**TEXT SECTION:**
::::

His efforts were an attempt to further instill fear on the part of the white electorate. He raised his racist bullhorn by declaring not only his intent to ban Critical Race Theory the day he was elected, but also to outlaw the reading of the critically acclaimed and award-winning novel by author Toni Morrison, Beloved, which was turned into a major feature film.

Beloved, a truthful and painful story of the lives and loves of two enslaved Black people in the American South, has become an integral part of the canon of not only African-American literature, but of U.S.-American literature generally.

After Youngkin won the Virginia gubernatorial election and had the support of the Virginia state legislature, new bills to limit the teaching of our country’s true past circulated throughout the Virginia statehouse.

House Bill No. 781, proposed by Republican Delegate Wren Williams, prohibits “divisive concepts” from instruction in Virginia public elementary and secondary schools. While Williams made clear his opposition to the teaching of Critical Race Theory, the wording “divisive concepts” in its vagueness closes the door on the teaching of anything and everything conservatives deem appropriate and necessary to ban.

In the wording of the bill, Virginia’s social studies curriculum will be standardized (a.k.a. controlled and regimented) and educators will teach about, “…founding documents of the United States,” like “the Declaration of Independence, the United States Constitution, the Federalist Papers, including Essays 10 and 51, excerpts from Alexis de Tocqueville’s Democracy in America, the first debate between Abraham Lincoln and Frederick Douglass, and the writings of the Founding Fathers of the United States.”

Even Virginia’s elementary and secondary school students, I would hope, know so much more than the legislators attempting to enact these severe constraints on curriculum and pedagogy throughout their systems of “education.”

::::

**GIVEN DATA:**
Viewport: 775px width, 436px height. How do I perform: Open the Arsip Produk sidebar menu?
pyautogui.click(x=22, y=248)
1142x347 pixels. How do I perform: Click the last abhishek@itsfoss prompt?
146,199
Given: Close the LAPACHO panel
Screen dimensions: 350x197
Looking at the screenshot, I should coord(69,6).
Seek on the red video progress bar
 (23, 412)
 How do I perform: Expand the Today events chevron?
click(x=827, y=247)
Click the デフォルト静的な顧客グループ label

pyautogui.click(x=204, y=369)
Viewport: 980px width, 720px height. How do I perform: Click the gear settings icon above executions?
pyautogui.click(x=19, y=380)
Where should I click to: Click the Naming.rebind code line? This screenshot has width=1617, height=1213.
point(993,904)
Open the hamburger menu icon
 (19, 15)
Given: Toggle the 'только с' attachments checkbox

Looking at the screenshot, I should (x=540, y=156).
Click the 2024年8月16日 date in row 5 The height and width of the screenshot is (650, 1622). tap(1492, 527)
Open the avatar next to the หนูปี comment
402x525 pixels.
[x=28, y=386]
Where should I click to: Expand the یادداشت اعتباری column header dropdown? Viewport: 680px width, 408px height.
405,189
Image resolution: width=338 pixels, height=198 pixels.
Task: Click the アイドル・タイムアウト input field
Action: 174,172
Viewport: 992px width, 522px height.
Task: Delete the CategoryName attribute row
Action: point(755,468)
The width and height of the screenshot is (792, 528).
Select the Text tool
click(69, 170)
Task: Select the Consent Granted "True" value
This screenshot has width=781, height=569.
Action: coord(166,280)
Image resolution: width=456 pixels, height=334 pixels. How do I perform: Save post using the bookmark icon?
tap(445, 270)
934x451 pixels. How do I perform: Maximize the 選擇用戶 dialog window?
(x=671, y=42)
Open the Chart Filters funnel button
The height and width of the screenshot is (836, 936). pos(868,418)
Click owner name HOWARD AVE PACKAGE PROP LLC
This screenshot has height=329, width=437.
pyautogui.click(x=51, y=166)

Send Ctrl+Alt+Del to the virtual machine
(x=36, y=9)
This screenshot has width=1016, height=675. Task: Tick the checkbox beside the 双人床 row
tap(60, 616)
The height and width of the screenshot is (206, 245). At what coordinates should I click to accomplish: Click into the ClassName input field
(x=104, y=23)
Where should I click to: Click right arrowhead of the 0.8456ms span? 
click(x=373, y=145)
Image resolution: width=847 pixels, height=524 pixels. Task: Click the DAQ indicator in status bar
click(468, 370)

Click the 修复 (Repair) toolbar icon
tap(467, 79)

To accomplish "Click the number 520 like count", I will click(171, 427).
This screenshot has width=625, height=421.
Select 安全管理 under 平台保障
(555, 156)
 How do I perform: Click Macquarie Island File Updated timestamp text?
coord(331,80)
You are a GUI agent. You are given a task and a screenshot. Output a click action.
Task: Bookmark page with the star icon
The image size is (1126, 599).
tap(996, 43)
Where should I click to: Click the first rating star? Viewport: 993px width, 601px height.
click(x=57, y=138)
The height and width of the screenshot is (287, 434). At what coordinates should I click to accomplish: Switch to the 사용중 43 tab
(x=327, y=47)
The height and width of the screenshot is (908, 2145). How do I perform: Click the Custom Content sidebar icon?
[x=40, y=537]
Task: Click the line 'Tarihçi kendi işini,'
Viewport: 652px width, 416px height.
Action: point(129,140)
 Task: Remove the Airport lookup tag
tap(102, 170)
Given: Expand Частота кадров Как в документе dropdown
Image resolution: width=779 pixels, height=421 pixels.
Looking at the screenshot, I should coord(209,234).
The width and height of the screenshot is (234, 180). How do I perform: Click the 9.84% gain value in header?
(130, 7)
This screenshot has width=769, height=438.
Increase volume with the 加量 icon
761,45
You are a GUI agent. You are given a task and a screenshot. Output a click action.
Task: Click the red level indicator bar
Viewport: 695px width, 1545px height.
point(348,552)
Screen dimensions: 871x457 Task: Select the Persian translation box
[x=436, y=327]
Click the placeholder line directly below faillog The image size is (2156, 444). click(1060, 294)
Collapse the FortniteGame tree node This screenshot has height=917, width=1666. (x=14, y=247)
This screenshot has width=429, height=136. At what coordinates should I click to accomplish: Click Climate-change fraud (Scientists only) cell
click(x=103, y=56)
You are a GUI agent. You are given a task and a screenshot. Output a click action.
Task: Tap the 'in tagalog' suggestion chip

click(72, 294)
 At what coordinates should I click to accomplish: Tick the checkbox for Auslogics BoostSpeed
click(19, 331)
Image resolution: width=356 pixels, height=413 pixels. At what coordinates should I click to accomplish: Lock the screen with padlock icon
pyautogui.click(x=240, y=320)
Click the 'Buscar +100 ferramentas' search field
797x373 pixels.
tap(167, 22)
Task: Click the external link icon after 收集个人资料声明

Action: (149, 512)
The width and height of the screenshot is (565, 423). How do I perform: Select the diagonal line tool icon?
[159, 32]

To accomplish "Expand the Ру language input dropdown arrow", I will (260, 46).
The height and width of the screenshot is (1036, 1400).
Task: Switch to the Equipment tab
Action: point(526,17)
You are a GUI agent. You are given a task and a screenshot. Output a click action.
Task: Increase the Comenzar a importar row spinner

::::

**PARTS OF THE EXERCISE:**
1 - List every line of the entries that contains the word "input".
2 - Write what comes next in the passage about Virginia's curriculum bills, picking up after its final sentence.
The passage about Virginia's curriculum bills has no connection to the entries.

**RESULTS IN ORDER:**
1 -
Task: Click the アイドル・タイムアウト input field
The height and width of the screenshot is (206, 245). At what coordinates should I click to accomplish: Click into the ClassName input field
To accomplish "Expand the Ру language input dropdown arrow", I will (260, 46).

2 -
By the 5th grade, students should have learned about the “Lincoln-Douglas” debates of 1858 in Illinois between incumbent Democratic Senator Stephen A. Douglas and Lincoln, his Republican challenger in the race for U.S. senator. The major topic during the series of seven debates included the candidates’ views on whether new states joining the union would permit or prohibit slavery within their borders.

Wanting to be known as “The Education Governor,” one of Youngkin’s executive orders ended the use of “divisive concepts” like Critical Race Theory in schools (Critical Race Theory is not currently part of the curriculum).

One day later in an interview on Fox, Youngkin doubled down on his misunderstanding, perpetuation of misinformation, and yes, politicization of the teaching of the legacy of racism and race relations in the United States: “We are not going to teach the children to view everything through a lens of race. Yes, we will teach all history, the good and the bad. Because we can’t know where we’re going unless we know where we have come from. But to actually teach our children that one group is advantaged and the other disadvantaged because of the color of skin, cuts everything we know to be true.”

In his run for a second term as the governor of Florida, Ron DeSantis (R) has also doubled down on Youngkins’ assault on teaching the hard history of the United States.

DeSantis, governor of his self-proclaimed “free state of Florida,” has banned books; taken over a formerly progressive and successful college and university system and turned it a deep crimson blood red; eliminated advanced placement courses on African American history; criminalized gender-affirming care for trans people and the use of public facilities aligning with their gender identities; banned people’s use of gender pronouns that may vary from their sex assigned at birth; eliminated discussions of race, sexuality, and gender in schools; revoked reproductive freedoms from Florida residents; shipped undocumented immigrants hundreds and even thousands of miles away, and in his Goofy war with Mickey Mouse, has eliminated thousands of well-paying jobs and significant physical infrastructure for Florida residents.

Youngkin, DeSantis, and other right-wing politicians and parents’ rights groups like Moms for Liberty argue that the schools must not teach about topics of race and the racist legacy of the United States because it makes white students feel bad and guilty about being white. In other words, it makes them uncomfortable.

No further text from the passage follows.